**What you have to do**
Please write every entry out again, exactly as it reads below.
--
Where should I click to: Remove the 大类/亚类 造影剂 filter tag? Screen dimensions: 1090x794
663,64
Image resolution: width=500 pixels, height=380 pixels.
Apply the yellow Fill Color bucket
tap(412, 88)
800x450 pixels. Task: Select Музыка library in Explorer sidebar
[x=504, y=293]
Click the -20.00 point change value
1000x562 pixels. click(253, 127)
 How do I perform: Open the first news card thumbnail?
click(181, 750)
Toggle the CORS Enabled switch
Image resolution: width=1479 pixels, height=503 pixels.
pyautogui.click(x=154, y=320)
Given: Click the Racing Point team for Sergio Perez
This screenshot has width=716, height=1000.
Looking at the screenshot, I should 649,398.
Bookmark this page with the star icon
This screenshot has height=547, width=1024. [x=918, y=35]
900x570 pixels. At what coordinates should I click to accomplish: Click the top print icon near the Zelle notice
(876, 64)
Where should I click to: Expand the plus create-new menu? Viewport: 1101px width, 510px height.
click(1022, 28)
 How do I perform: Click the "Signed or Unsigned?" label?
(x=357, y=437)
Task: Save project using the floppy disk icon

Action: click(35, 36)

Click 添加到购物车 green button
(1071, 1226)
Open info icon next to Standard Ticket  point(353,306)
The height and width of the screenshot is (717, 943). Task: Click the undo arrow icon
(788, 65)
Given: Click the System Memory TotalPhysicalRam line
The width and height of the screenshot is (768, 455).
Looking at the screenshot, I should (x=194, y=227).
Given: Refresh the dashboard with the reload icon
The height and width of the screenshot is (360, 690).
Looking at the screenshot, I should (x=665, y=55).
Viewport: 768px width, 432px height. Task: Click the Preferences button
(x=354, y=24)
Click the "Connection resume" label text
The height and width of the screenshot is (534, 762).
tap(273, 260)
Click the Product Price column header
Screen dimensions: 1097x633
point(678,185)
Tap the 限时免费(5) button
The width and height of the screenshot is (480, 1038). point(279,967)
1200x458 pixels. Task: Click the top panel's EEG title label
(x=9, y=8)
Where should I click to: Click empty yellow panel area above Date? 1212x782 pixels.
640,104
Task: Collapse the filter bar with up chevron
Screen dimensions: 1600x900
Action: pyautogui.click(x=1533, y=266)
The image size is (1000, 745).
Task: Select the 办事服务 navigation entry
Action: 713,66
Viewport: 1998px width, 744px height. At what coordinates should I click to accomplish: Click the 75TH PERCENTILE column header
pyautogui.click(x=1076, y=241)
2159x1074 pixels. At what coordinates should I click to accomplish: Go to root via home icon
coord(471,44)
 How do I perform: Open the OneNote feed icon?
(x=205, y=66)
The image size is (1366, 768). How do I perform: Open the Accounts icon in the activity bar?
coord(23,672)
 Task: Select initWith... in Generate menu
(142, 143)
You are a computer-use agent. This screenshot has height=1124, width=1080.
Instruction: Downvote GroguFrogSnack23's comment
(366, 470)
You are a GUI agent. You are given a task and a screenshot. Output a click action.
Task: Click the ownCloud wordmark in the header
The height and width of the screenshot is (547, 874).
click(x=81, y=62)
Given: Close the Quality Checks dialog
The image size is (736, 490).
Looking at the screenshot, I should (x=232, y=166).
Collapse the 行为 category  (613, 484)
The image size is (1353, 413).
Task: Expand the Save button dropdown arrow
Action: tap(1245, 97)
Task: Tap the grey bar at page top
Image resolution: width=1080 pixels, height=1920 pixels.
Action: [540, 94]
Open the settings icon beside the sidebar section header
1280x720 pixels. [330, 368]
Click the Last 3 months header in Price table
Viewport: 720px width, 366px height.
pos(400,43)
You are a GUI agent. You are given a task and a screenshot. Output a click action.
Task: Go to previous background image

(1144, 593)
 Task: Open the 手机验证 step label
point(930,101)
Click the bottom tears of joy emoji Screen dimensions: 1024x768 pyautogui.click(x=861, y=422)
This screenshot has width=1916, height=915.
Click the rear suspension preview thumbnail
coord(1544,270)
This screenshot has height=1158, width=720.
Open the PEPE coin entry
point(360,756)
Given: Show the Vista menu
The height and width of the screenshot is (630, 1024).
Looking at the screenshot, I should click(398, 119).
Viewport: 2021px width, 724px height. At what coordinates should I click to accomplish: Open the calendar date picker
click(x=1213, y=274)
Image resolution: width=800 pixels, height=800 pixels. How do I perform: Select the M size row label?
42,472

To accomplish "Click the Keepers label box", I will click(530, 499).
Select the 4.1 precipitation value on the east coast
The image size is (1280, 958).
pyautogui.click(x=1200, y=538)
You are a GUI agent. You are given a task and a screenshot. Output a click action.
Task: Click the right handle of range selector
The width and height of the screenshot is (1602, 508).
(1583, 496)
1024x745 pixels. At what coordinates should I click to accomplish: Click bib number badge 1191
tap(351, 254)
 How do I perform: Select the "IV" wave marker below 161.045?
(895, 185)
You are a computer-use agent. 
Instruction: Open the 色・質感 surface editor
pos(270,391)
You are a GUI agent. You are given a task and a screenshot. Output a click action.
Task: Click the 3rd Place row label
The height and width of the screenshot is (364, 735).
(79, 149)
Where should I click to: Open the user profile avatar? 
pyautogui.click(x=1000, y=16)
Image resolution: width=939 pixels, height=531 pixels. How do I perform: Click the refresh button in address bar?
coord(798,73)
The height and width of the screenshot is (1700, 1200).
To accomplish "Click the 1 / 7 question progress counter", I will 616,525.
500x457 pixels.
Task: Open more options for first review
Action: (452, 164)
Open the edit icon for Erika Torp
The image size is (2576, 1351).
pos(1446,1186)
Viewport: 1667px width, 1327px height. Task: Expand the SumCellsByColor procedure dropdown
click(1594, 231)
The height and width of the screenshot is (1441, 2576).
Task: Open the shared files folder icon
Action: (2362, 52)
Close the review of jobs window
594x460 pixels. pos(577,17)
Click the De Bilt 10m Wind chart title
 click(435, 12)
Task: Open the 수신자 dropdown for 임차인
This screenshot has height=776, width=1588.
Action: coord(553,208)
--
**Task output**
Where should I click to: Remove the 大类/亚类 造影剂 filter tag? Screen dimensions: 1090x794
663,64
Image resolution: width=500 pixels, height=380 pixels.
Apply the yellow Fill Color bucket
tap(412, 88)
800x450 pixels. Task: Select Музыка library in Explorer sidebar
[x=504, y=293]
Click the -20.00 point change value
1000x562 pixels. click(253, 127)
 How do I perform: Open the first news card thumbnail?
click(181, 750)
Toggle the CORS Enabled switch
Image resolution: width=1479 pixels, height=503 pixels.
pyautogui.click(x=154, y=320)
Given: Click the Racing Point team for Sergio Perez
This screenshot has width=716, height=1000.
Looking at the screenshot, I should 649,398.
Bookmark this page with the star icon
This screenshot has height=547, width=1024. [x=918, y=35]
900x570 pixels. At what coordinates should I click to accomplish: Click the top print icon near the Zelle notice
(876, 64)
Where should I click to: Expand the plus create-new menu? Viewport: 1101px width, 510px height.
click(1022, 28)
 How do I perform: Click the "Signed or Unsigned?" label?
(x=357, y=437)
Task: Save project using the floppy disk icon

Action: click(35, 36)

Click 添加到购物车 green button
(1071, 1226)
Open info icon next to Standard Ticket  point(353,306)
The height and width of the screenshot is (717, 943). Task: Click the undo arrow icon
(788, 65)
Given: Click the System Memory TotalPhysicalRam line
The width and height of the screenshot is (768, 455).
Looking at the screenshot, I should (x=194, y=227).
Given: Refresh the dashboard with the reload icon
The height and width of the screenshot is (360, 690).
Looking at the screenshot, I should (x=665, y=55).
Viewport: 768px width, 432px height. Task: Click the Preferences button
(x=354, y=24)
Click the "Connection resume" label text
The height and width of the screenshot is (534, 762).
tap(273, 260)
Click the Product Price column header
Screen dimensions: 1097x633
point(678,185)
Tap the 限时免费(5) button
The width and height of the screenshot is (480, 1038). point(279,967)
1200x458 pixels. Task: Click the top panel's EEG title label
(x=9, y=8)
Where should I click to: Click empty yellow panel area above Date? 1212x782 pixels.
640,104
Task: Collapse the filter bar with up chevron
Screen dimensions: 1600x900
Action: pyautogui.click(x=1533, y=266)
The image size is (1000, 745).
Task: Select the 办事服务 navigation entry
Action: 713,66
Viewport: 1998px width, 744px height. At what coordinates should I click to accomplish: Click the 75TH PERCENTILE column header
pyautogui.click(x=1076, y=241)
2159x1074 pixels. At what coordinates should I click to accomplish: Go to root via home icon
coord(471,44)
 How do I perform: Open the OneNote feed icon?
(x=205, y=66)
The image size is (1366, 768). How do I perform: Open the Accounts icon in the activity bar?
coord(23,672)
 Task: Select initWith... in Generate menu
(142, 143)
You are a computer-use agent. This screenshot has height=1124, width=1080.
Instruction: Downvote GroguFrogSnack23's comment
(366, 470)
You are a GUI agent. You are given a task and a screenshot. Output a click action.
Task: Click the ownCloud wordmark in the header
The height and width of the screenshot is (547, 874).
click(x=81, y=62)
Given: Close the Quality Checks dialog
The image size is (736, 490).
Looking at the screenshot, I should (x=232, y=166).
Collapse the 行为 category  (613, 484)
The image size is (1353, 413).
Task: Expand the Save button dropdown arrow
Action: tap(1245, 97)
Task: Tap the grey bar at page top
Image resolution: width=1080 pixels, height=1920 pixels.
Action: [540, 94]
Open the settings icon beside the sidebar section header
1280x720 pixels. [330, 368]
Click the Last 3 months header in Price table
Viewport: 720px width, 366px height.
pos(400,43)
You are a GUI agent. You are given a task and a screenshot. Output a click action.
Task: Go to previous background image

(1144, 593)
 Task: Open the 手机验证 step label
point(930,101)
Click the bottom tears of joy emoji Screen dimensions: 1024x768 pyautogui.click(x=861, y=422)
This screenshot has width=1916, height=915.
Click the rear suspension preview thumbnail
coord(1544,270)
This screenshot has height=1158, width=720.
Open the PEPE coin entry
point(360,756)
Given: Show the Vista menu
The height and width of the screenshot is (630, 1024).
Looking at the screenshot, I should click(398, 119).
Viewport: 2021px width, 724px height. At what coordinates should I click to accomplish: Open the calendar date picker
click(x=1213, y=274)
Image resolution: width=800 pixels, height=800 pixels. How do I perform: Select the M size row label?
42,472

To accomplish "Click the Keepers label box", I will click(530, 499).
Select the 4.1 precipitation value on the east coast
The image size is (1280, 958).
pyautogui.click(x=1200, y=538)
You are a GUI agent. You are given a task and a screenshot. Output a click action.
Task: Click the right handle of range selector
The width and height of the screenshot is (1602, 508).
(1583, 496)
1024x745 pixels. At what coordinates should I click to accomplish: Click bib number badge 1191
tap(351, 254)
 How do I perform: Select the "IV" wave marker below 161.045?
(895, 185)
You are a computer-use agent. 
Instruction: Open the 色・質感 surface editor
pos(270,391)
You are a GUI agent. You are given a task and a screenshot. Output a click action.
Task: Click the 3rd Place row label
The height and width of the screenshot is (364, 735).
(79, 149)
Where should I click to: Open the user profile avatar? 
pyautogui.click(x=1000, y=16)
Image resolution: width=939 pixels, height=531 pixels. How do I perform: Click the refresh button in address bar?
coord(798,73)
The height and width of the screenshot is (1700, 1200).
To accomplish "Click the 1 / 7 question progress counter", I will 616,525.
500x457 pixels.
Task: Open more options for first review
Action: (452, 164)
Open the edit icon for Erika Torp
The image size is (2576, 1351).
pos(1446,1186)
Viewport: 1667px width, 1327px height. Task: Expand the SumCellsByColor procedure dropdown
click(1594, 231)
The height and width of the screenshot is (1441, 2576).
Task: Open the shared files folder icon
Action: (2362, 52)
Close the review of jobs window
594x460 pixels. pos(577,17)
Click the De Bilt 10m Wind chart title
 click(435, 12)
Task: Open the 수신자 dropdown for 임차인
This screenshot has height=776, width=1588.
Action: coord(553,208)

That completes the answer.